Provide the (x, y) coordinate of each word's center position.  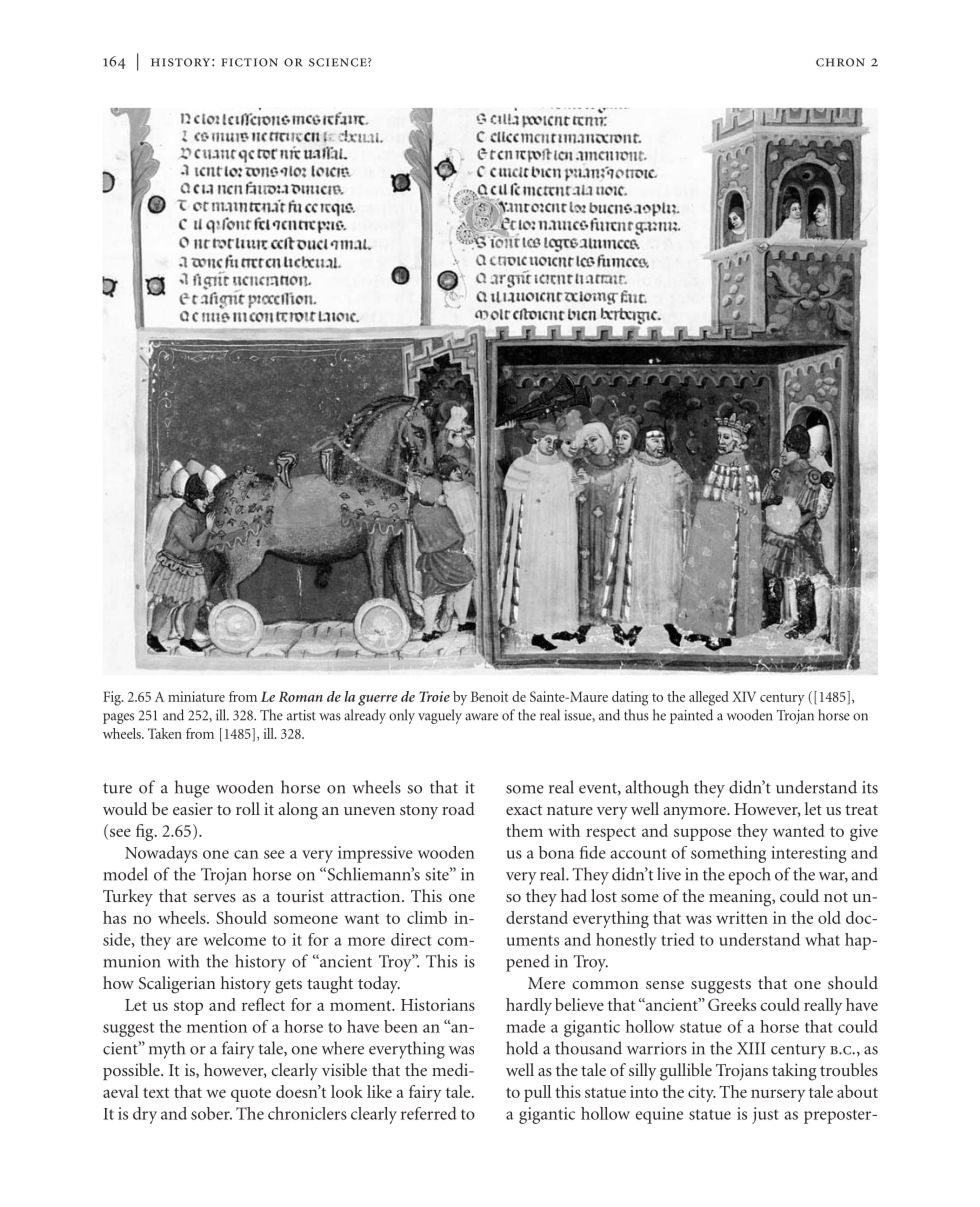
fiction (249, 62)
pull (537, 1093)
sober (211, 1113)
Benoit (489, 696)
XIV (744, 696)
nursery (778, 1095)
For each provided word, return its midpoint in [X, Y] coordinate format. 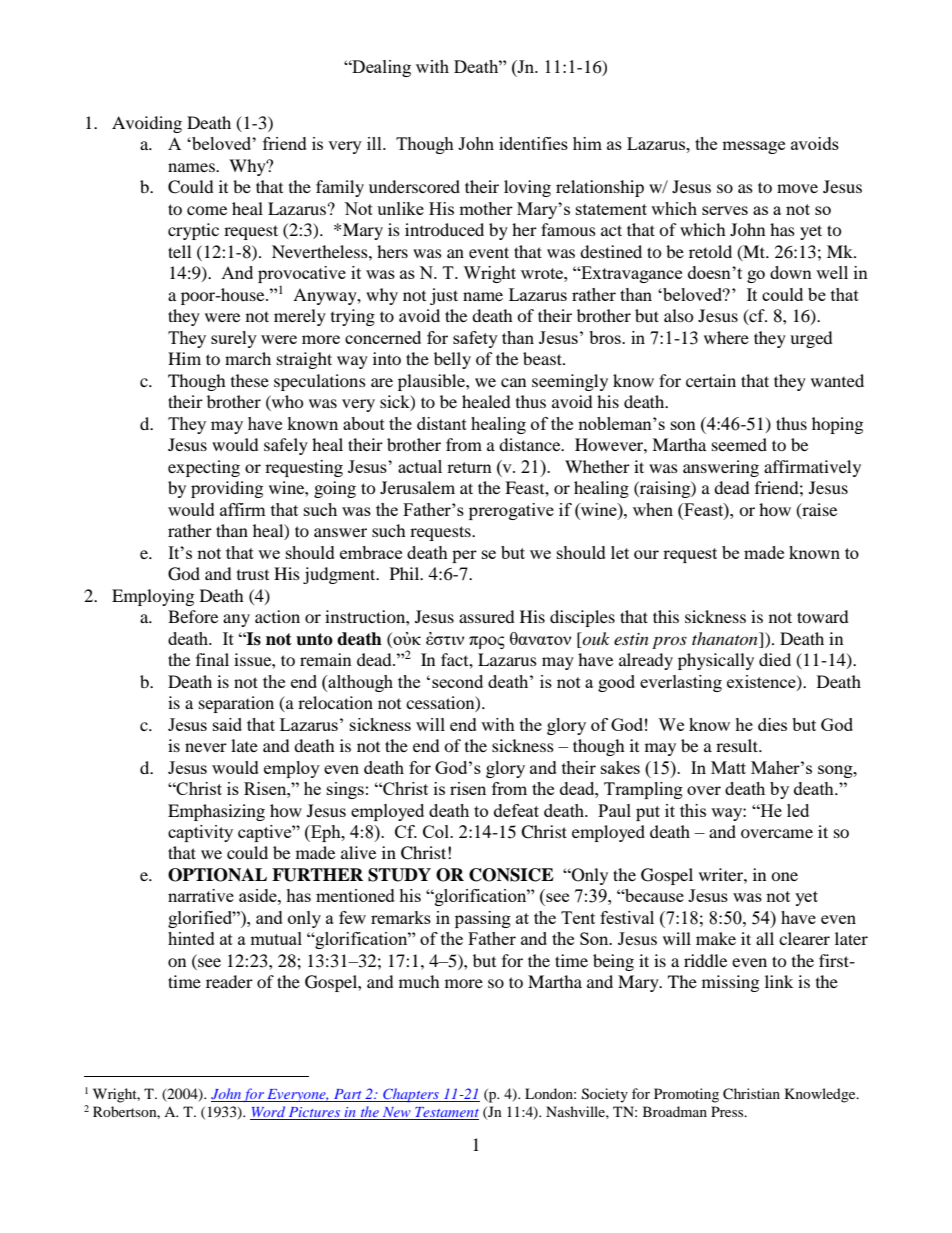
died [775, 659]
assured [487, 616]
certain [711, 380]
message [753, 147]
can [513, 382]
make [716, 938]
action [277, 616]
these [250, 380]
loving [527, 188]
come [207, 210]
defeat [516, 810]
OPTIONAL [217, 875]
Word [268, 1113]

++++++++++

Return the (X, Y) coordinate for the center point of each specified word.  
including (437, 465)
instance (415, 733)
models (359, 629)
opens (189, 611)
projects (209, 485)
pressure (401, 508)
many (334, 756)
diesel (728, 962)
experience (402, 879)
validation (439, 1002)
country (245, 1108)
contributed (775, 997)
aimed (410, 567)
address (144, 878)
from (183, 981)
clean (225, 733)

++++++++++

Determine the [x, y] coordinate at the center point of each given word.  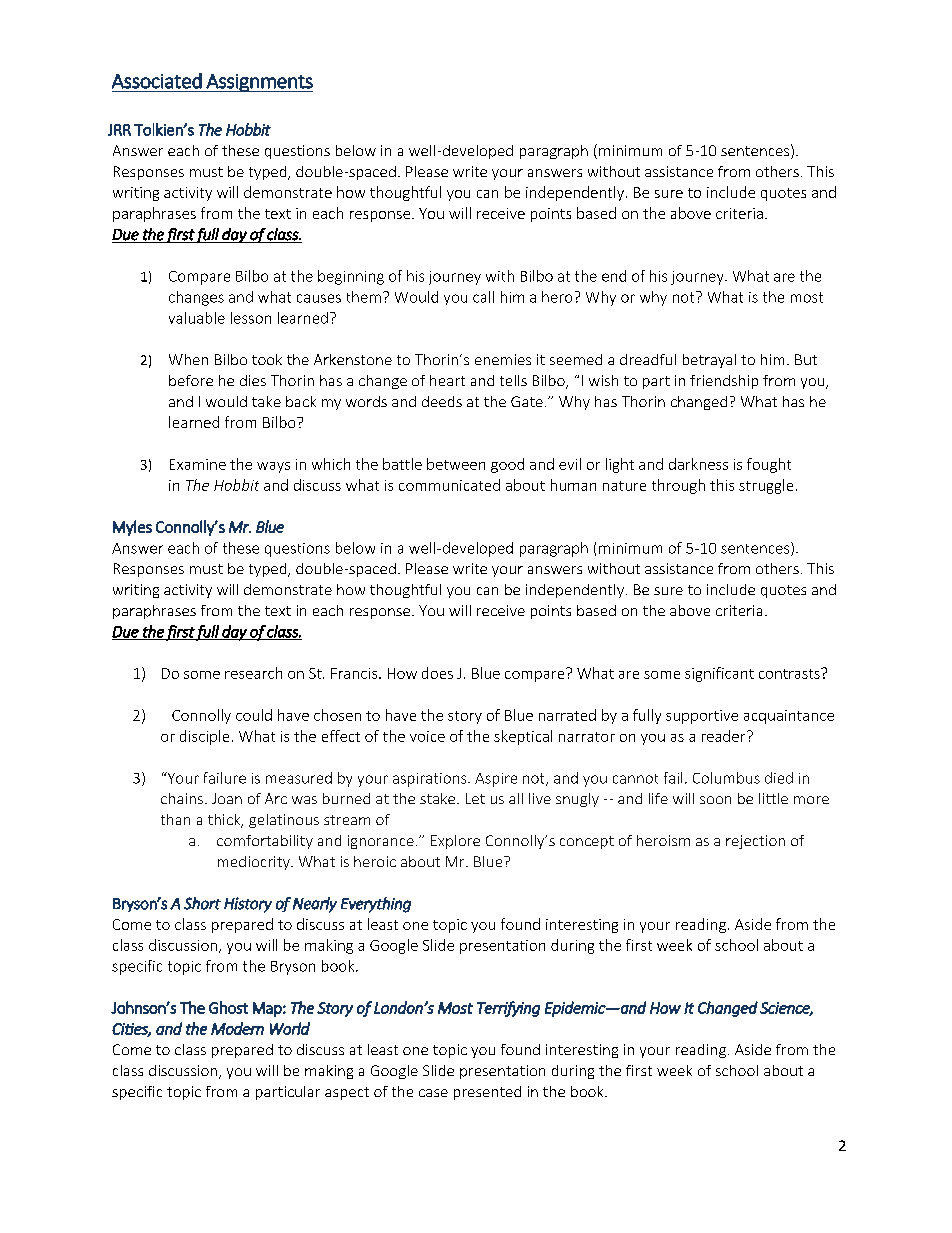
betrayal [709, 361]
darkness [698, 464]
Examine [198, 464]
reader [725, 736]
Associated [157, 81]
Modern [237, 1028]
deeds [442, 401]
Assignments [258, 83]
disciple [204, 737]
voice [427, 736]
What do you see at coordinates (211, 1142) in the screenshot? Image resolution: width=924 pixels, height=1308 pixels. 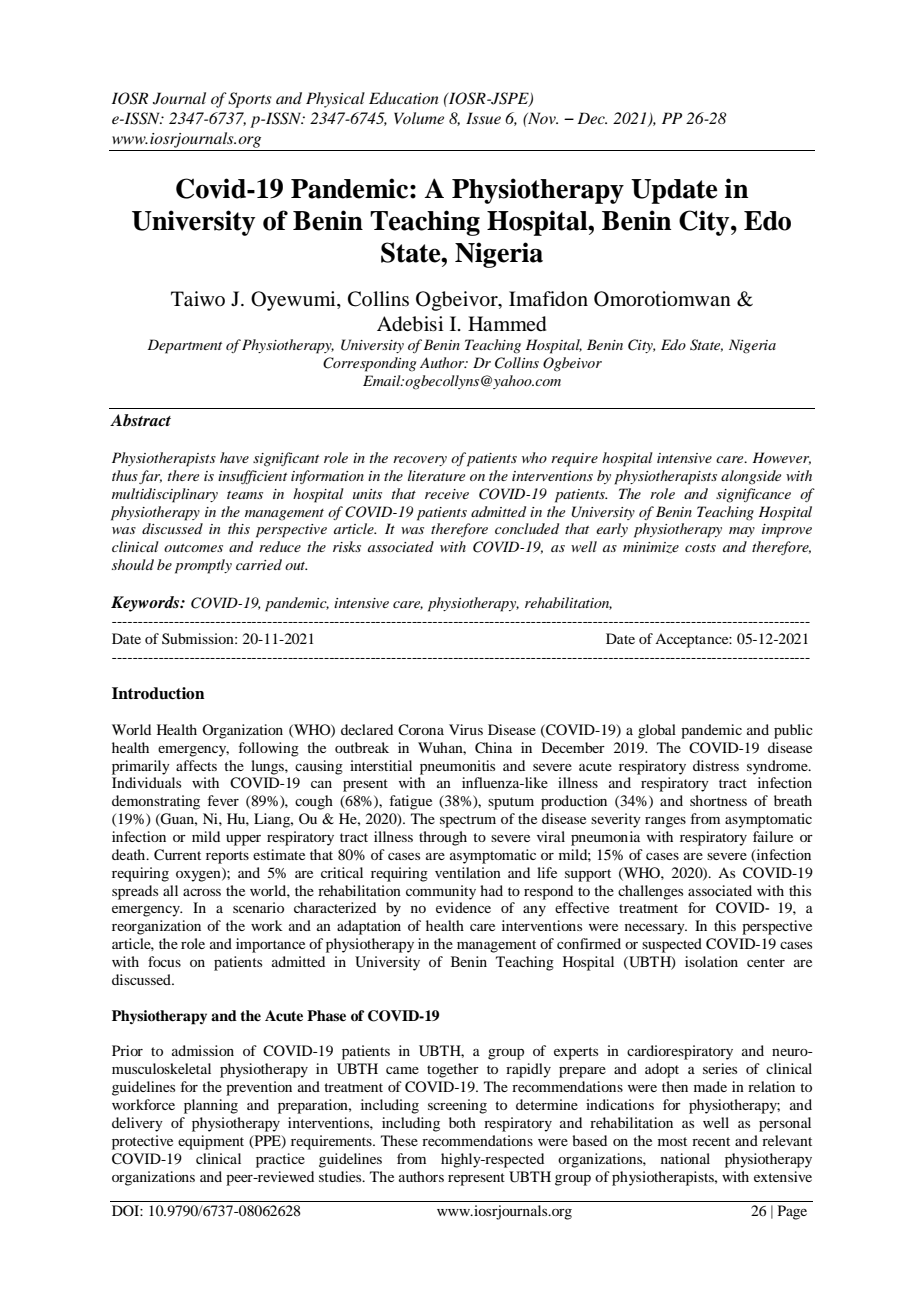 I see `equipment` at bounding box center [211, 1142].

++++++++++

Written exercise —
Convert the lines of the records above, from the line containing "projects (209, 485)" through the line containing "clean (225, 733)", both included, into a JSON list of strings with one string per line.

Finished exercise —
[
  "projects (209, 485)",
  "pressure (401, 508)",
  "many (334, 756)",
  "diesel (728, 962)",
  "experience (402, 879)",
  "validation (439, 1002)",
  "country (245, 1108)",
  "contributed (775, 997)",
  "aimed (410, 567)",
  "address (144, 878)",
  "from (183, 981)",
  "clean (225, 733)"
]